Open API banking: New framework, threats, and opportunities in Japan and APAC
By Eiichiro YanagawaIn general, an API refers to a technical specification for operating a specific program by another program, and it defines command statements (commands and functions) used when the program is operated, a format of data to be transmitted and received, and the like. For example, many businesses today display a Google map when publishing their location on the website. This is realised by outputting map data (Google Maps) using Google's API (Google Maps API).
The origin of the API exists in the software industry, especially in an enterprise application integration (a method of building and controlling company-wide business systems). It was once a manner of system development for excellent software engineers. Today, the open API has become a business policy of outstanding business managers. In 2002, Jeff Bezos issued a mandate to all his internal development teams regarding how software was to be built at Amazon. All teams will henceforth expose their data and functionality through service interfaces; teams must communicate with each other through these interfaces; there will be no other form of inter-process communication allowed; it doesn’t matter what technology you use; all service interfaces, without exception, must be designed from the ground up to be
externalise-able.
Fifteen years after this declaration, an open API tsunami has spread to even the most conservative industry, financial services. In May 2017, the Japanese financial industry steered to a new framework. The Amended Banking Act decided to introduce a registration system for Electronic Settlement Agency Service Providers, so-called “Third Party Providers (TPPs)” and to announce policies of collaboration between banks and TPPs. Measures concerning the promotion of open innovation at banks eventually emerged as new regulations. This turned out to be a major shift in Japan's financial regulations.
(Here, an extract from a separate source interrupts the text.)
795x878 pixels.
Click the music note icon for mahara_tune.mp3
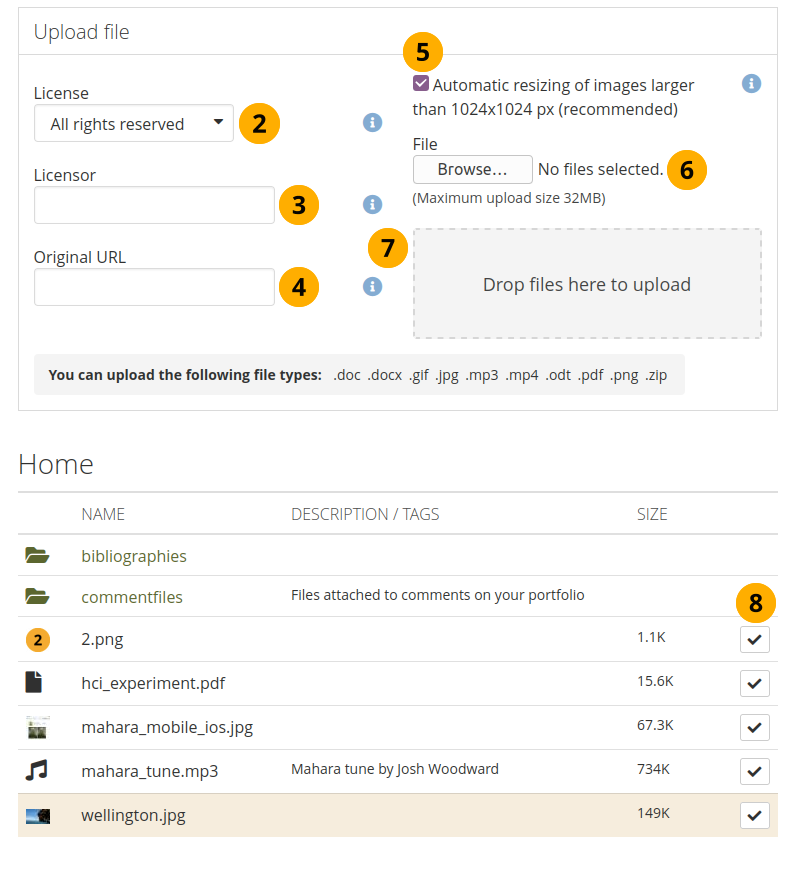click(36, 770)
When financial institutions disclose APIs to TPPs, the biggest system risks would be data leakage/ tampering, illegal transactions, etc. API is a new communication path of information systems but it could be misused. There is also a possibility that data included in the user's account information and settlement instructions will be exposed to the risk of leakage/tampering via TPPs. In response to this risk, various discussions emerged from the viewpoint of financial institutions/ TPPs/ users regarding risk types and convenience with respect to the service form of TPPs and the data transmission/ reception method, which have been mainstream in Japan so far. The outcome of the discussions was the shift from Legacy Authentication: scraping method to open API: token authentication. Legacy Certification: scraping method will no longer be accepted in the Japanese market in the future.
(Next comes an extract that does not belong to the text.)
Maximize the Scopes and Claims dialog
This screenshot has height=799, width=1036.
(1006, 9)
Token authentication means that after a financial institution authenticates a user, it generates data (token) indicating the range of data to be accessed to the TPPs and the range of available services, transmits the data to the TPPs, and uses it. It is a method of sending and receiving data between TPPs and financial institutions. Compared to legacy certification, the burden of information system upgrading, etc. to implement is generated at the financial institution side. For users, however, registration of ID and password to TPPs becomes unnecessary, and data range accessible by TPPs can be controlled. The Japanese financial industry will now begin to thoroughly enforce these access rules based on Token Authentication as industry rules.
In parallel with the discussions about systematic means of implementing such access methods and authentication methods, Japanese banks have pursued profit from open APIs in various ways. Until now, they have provided API release and collaboration for specific business operators (PFM/ Cloud accounting services/ ERP), mainly focusing on hackathon and accelerator programs (α program: idea contest, β program: a joint project with specified businesses, investment). In the future, the new strategy will dominate, where the banks will develop the community (3rd party developed application store, the operation of open API platform for developers, application platform delivery). Under some frameworks, not only will open APIs be new revenue opportunities for financial institutions as B2B products, but API platforms will likely evolve into a platform for innovation, encouraging financial reform in financial institutions.
Since they first began employing computers in the 1960s, Japanese banks have always limited themselves to closed and rigid approaches to system development. Today there are cracks appearing in those rigid foundations that have underpinned system development for more than half a century. If existing conventional banks stubbornly adhere to their analog approach, digital customers can be expected to flee to emerging financial service offerings that better cater to their needs, presumably precipitating the demise of these traditional banks. This shift will progress gradually at the very beginning and then at an accelerated pace.
The open API will be a powerful trigger for the value chain revolution sure to take place in the Japanese banks and financial services industry.